**Angezeigter Text:**

++++++

Heiner Koch und Irmingard Lochner machen sich Gedanken über Psychotherapie
Jeden Monat schreiben Projektträger zu einem bestimmten Stichwort. Im Oktober machen sich Heiner Koch und Irmingard Lochner vom Albert-Schweitzer-Familienwerk Bayern e.V. Gedanken über Psychotherapie.
Keine Angst vor Psychotherapie
Viele Kinder, die in unseren Kinderhäusern wohnen, bekommen dort auch Psychotherapie. Sie haben in ihrem kurzen Leben schon viele schwierige Erfahrungen machen müssen, zum Beispiel Vernachlässigung, Gewalt und Missbrauch an Körper und Seele. Sie haben schwere Verluste zu verkraften und konnten sich auf Grund dieser schwierigen Startbedingungen nicht altersgerecht entwickeln. Viele zeigen dementsprechende schwierige Verhaltensweisen und haben allgemein Probleme mit sich und ihrer Umwelt. Verschiedene Therapien sind daher nötig, um den Kindern die Chance zu geben, diese Probleme aufzuarbeiten, in einer geschützten Atmosphäre die schwierigen Erfahrungen zu verarbeiten und neue, konstruktive Verhaltensweisen zu lernen.
Dass in diesen Fällen Therapie nötig und nützlich ist, leuchtet den meisten Menschen ein. Aber dass in unserer Gesellschaft, von der jede und jeder ein Teil ist, rund ein Viertel der Erwachsenen von einer psychischen Störung betroffen sind (also fast 18 Millionen Menschen) und nur weniger als 20 Prozent von ihnen professionelle Hilfe suchen, ist wenig bekannt. Es dauert oft sehr lange, bis sich Betroffene in Behandlung begeben, denn für viele Menschen hört sich der Begriff Psychotherapie nach Stigma an, und auch nach etwas, was man selbst keinesfalls braucht und auch nicht brauchen möchte. Gerade auch Personen, die in helfenden und sozialen Berufen tätig sind, unterliegen oft starken emotionalen Belastungen. Sie sorgen für andere Menschen und übernehmen dabei viel Verantwortung. So geraten sie leichter in Gefahr, sich selbst zu vernachlässigen und zu erschöpfen. Dann ist es nötig aufzutanken, sich selbst einmal unterstützen oder therapeutisch begleiten zu lassen.

++++++

**Inhalt der Datensätze:**
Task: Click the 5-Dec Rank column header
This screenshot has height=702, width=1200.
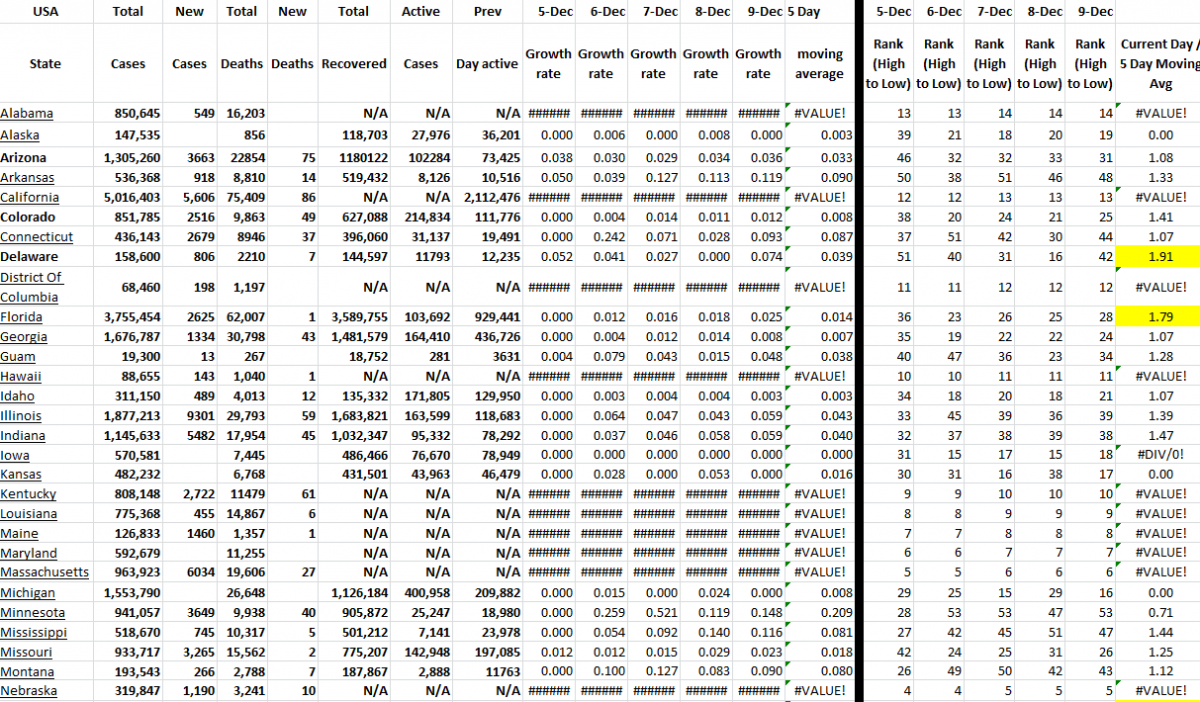Action: (x=888, y=63)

++++++

**Aufgabe:** Bitte gib den Text über Psychotherapie von „Keine Angst vor“ bis einschließlich „Verhaltensweisen zu lernen.“ erneut wieder und tausche dabei „Psychotherapie“ gegen „Therapie“ aus. Die Zeilen spielen hierbei keine Rolle.

**Antwort:**
Keine Angst vor Therapie
Viele Kinder, die in unseren Kinderhäusern wohnen, bekommen dort auch Therapie. Sie haben in ihrem kurzen Leben schon viele schwierige Erfahrungen machen müssen, zum Beispiel Vernachlässigung, Gewalt und Missbrauch an Körper und Seele. Sie haben schwere Verluste zu verkraften und konnten sich auf Grund dieser schwierigen Startbedingungen nicht altersgerecht entwickeln. Viele zeigen dementsprechende schwierige Verhaltensweisen und haben allgemein Probleme mit sich und ihrer Umwelt. Verschiedene Therapien sind daher nötig, um den Kindern die Chance zu geben, diese Probleme aufzuarbeiten, in einer geschützten Atmosphäre die schwierigen Erfahrungen zu verarbeiten und neue, konstruktive Verhaltensweisen zu lernen.